The e-commerce retailer filed comments this week on the agency’s revised draft guidance on New Dietary Ingredients. In addition to the above concerns, the company addressed issues with FDA’s proposal for NDI master files, with its position on synthetic botanicals, and with its position on the ways in which an ODI could be transformed into an NDI via manufacturing changes that amount to chemical alternation. The company also called on FDA to publish an annual summary of serious adverse events and called for stepped up enforcement to weed out bad actors in the industry.
Standing up for self-affirmation
On the GRAS issue, the company’s comments, issued under the name of John Venardos, vice president of global product regulatory compliance, urged FDA to clarify its position on the status of self-affirmed GRAS ingredients. Ingredients that have gone through this process are in something of a limbo; under the first draft guidance, issued in 2011, they were specifically exempted from the need to file a NDI notification, while in the most recent version this language has been omitted.

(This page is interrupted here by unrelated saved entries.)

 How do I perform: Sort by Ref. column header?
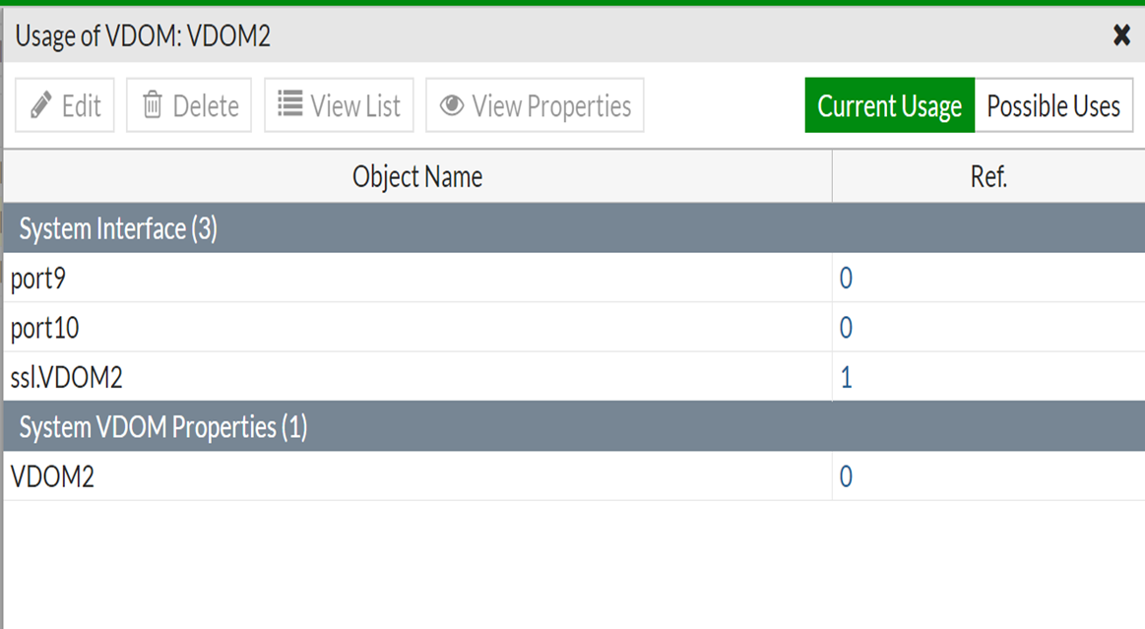(x=987, y=176)
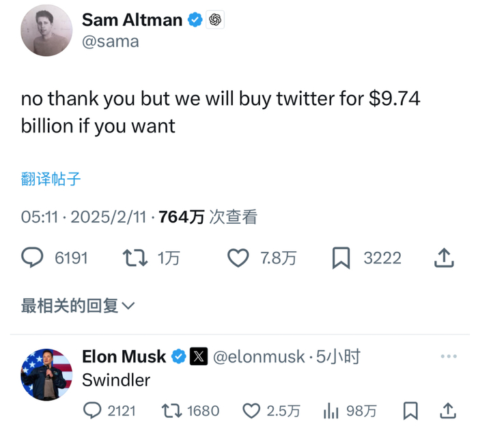Like Elon Musk's Swindler reply

click(x=252, y=410)
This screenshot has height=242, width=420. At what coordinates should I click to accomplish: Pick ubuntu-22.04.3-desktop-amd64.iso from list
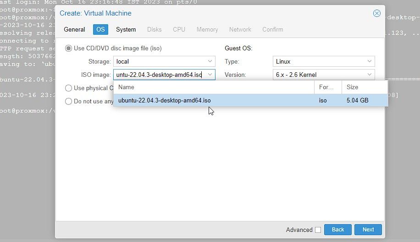click(165, 100)
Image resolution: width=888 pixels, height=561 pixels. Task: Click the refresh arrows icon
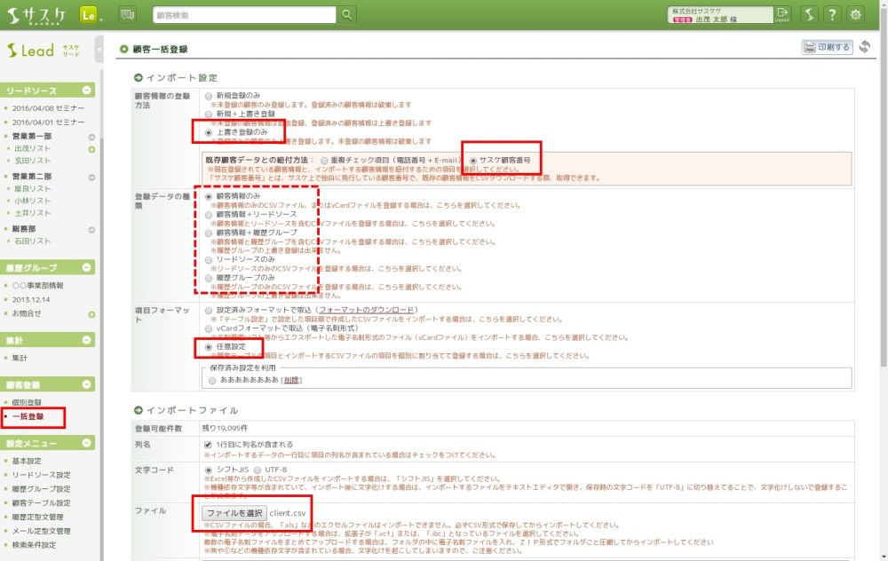tap(864, 47)
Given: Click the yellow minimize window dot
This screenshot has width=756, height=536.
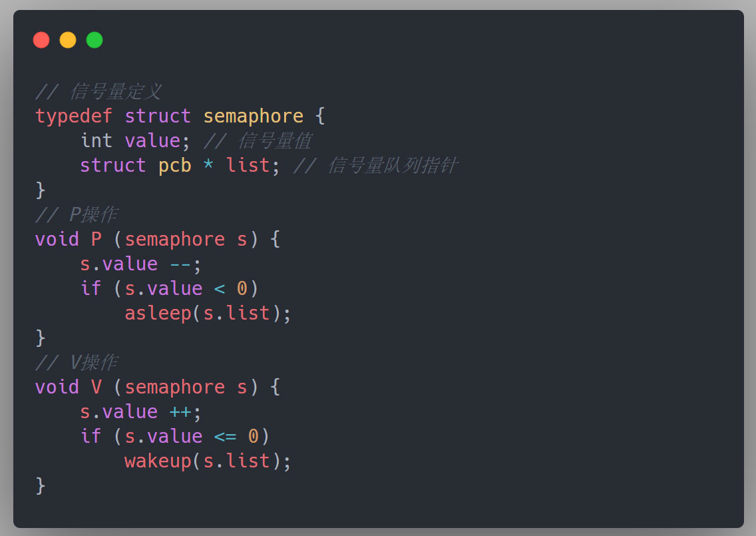Looking at the screenshot, I should 68,40.
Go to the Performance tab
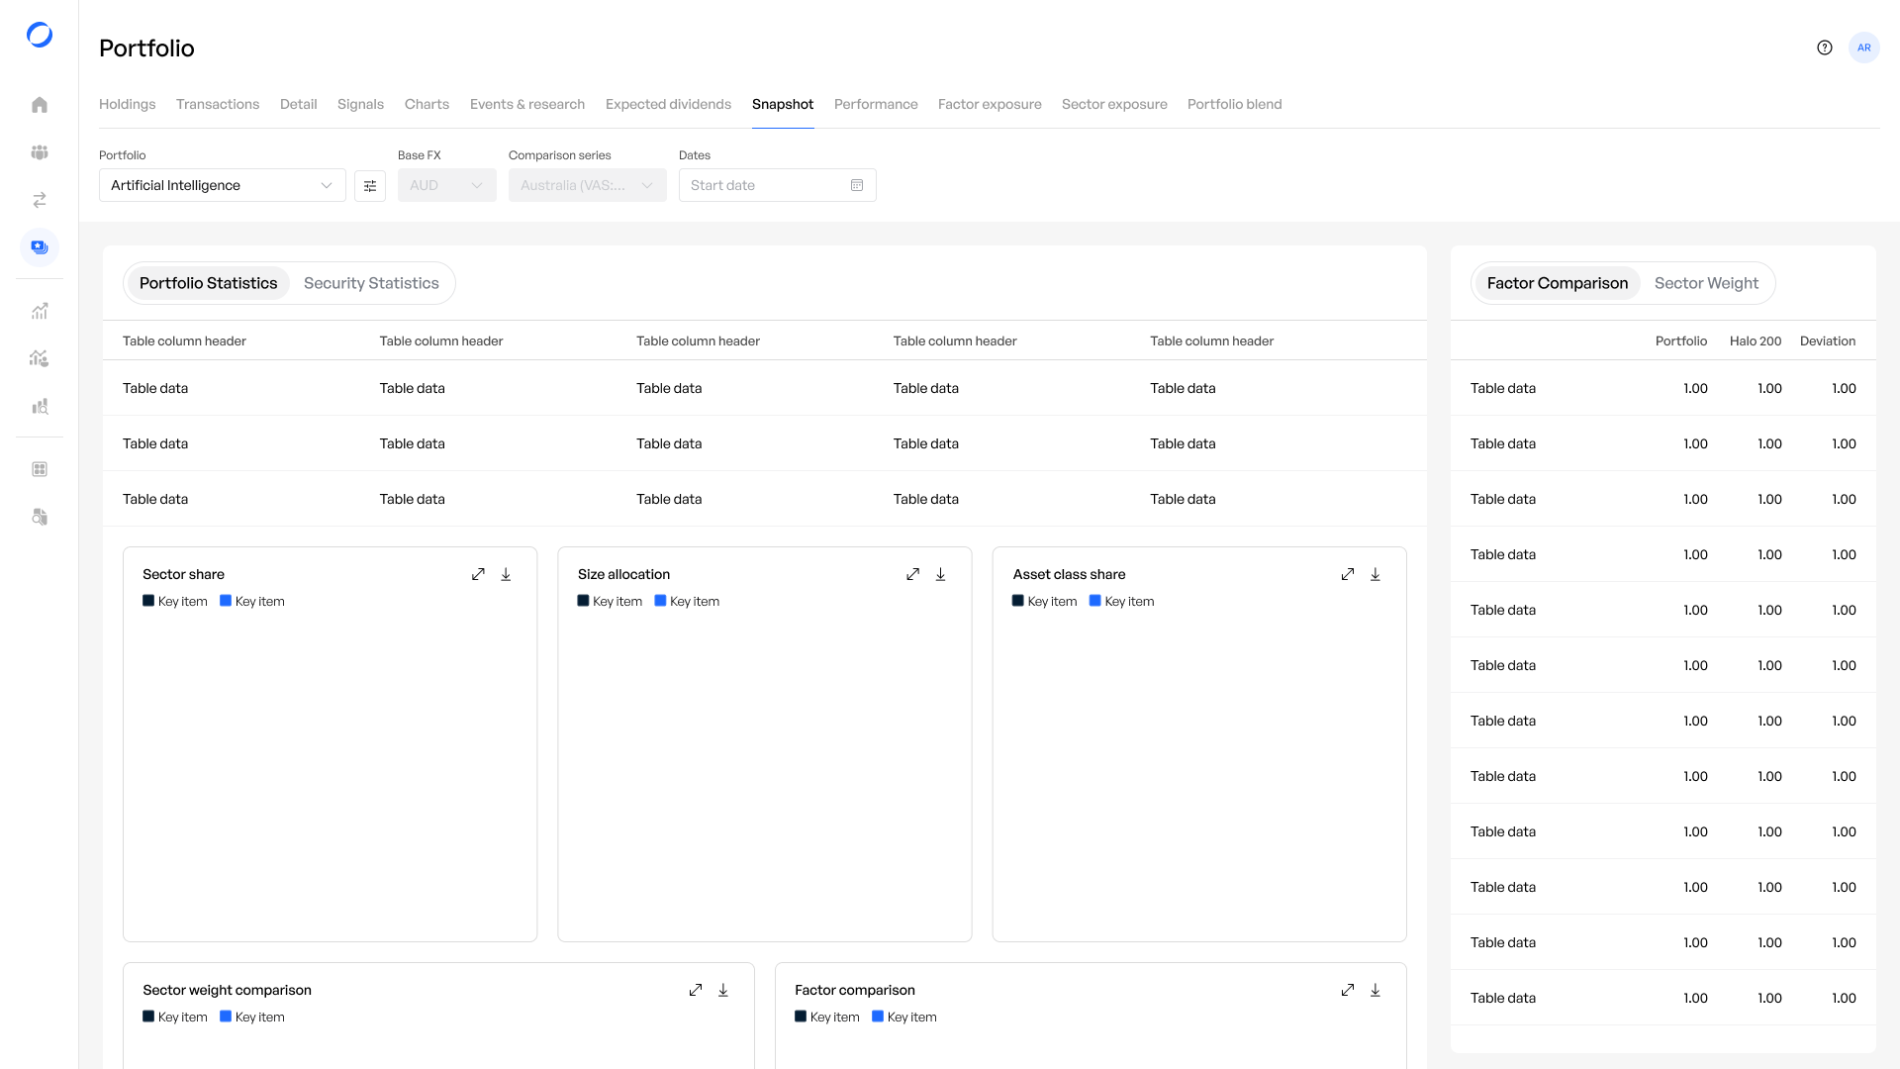 (x=876, y=104)
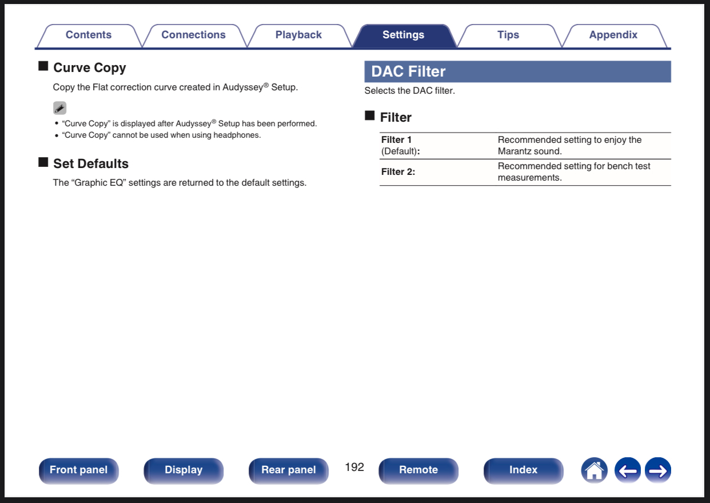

Ingredients that have obtained a GRAS no objection letter from FDA are specifically mentioned in both versions of the draft guidance.
“Oddly, however – and in contrast with the 2011 version of the Draft Guidance – FDA omits mention of GRAS “self-affirmations” (or “independent conclusions” of GRAS status) from the Section IV.B.2 question and response. No explanation is given for this change, and we strongly urge FDA to correct the omission,” the comments said.
The company stated that in its recent guidance on GRAS submissions FDA has already concluded “that the GRAS standards applicable to GRAS notifications apply to independent conclusions of GRAS status as well.” The comments went on to say, “There is simply no basis in law for FDA to categorically exclude GRAS self-affirmations.”
The company also asked FDA to extend this exemption for the need to file a further NDI notification to those ingredients that have been rejected in an NDI filing but which subsequently went through the self affirmed GRAS process.
NDI master files
The company applauded FDA for including the concept of master files into the revised draft guidance. Under this proposal, the original developer of an ingredient could designate portions of its filing to remain confidential, and this information could be used by other companies in subsequent filings at the discretion of the original filer. This system could protect the trade secrets and investment made by the original filer, preventing the manufacturers of me-too products from relying on NDI notification work done by another company. But BodyBuilding.com noted that the draft guidance is not consistent in laying out this proposal, giving rise to potential confusion about which portions of a NDI filing could remain confidential and which portions would be made public.
The comments urge FDA to alter the proposed process so that only a sufficiently detailed description of the ingredient and the number designation of the filing would be made public. The comments also urge that FDA to specifically state that safety information on an ingredient would be treated as a trade secret.
“Properly executed, use of NDI Master Files can eliminate duplicative filings, provide an efficient path to compliance for responsible companies and, significantly, also protect the intellectual property of those investing in costly safety studies and interpretive reports,” the comments stated.
The comments also reject FDA’s assertion that every new product that contains an NDI needs to file a new notification.
“We do not, however, support FDA’s attempted expansion of the NDI notification requirement to every combination of already-notified NDIs. Such a requirement is not required by the statute, is burdensome and provides minimal added safety information,” the comments said.
As it was with the master files concept, the company was similarly supportive of FDA’s willingness to consider compiling an authoritative list of ODIs. But the comments asked FDA to put into place a formal process to make that happen, or the fear is that this concept will languish. The company asks FDA to reconvene a version of the industry stakeholder panel that tackled the issue in 2013. The company suggests a maximum 20-month process in which potential ODIs could be vetted on the following criteria:
- Slam dunks: Those ingredients that are well known to have been on the market prior to Oct. 15, 1994
- Ingredients that should be subject to enforcement discretion because of general consensus that they were on the market at the that and that raise no safety issues
- Ingredients for which documentation of market presence can be uncovered.
The comments also reject the draft guidance’s potentially far-ranging application of the concept of chemical alternation when determining whether an ODI has been transformed into a NDI.
“The statute distinguishes between a “new dietary ingredient” and a grandfathered ingredient only on grounds of whether a dietary ingredient was marketed or not. Section 413(d). Moreover, there is no indication in the statute or the legislative history that Congress considered manufacturing specifications in identifying grandfathered ingredients or maintaining grandfathered status,” the comments read.
The comment period for the updated draft guidance will close on Dec. 12, 2016. NutraIngredients-USA plans wrap-up coverage of the main points covered by the comments.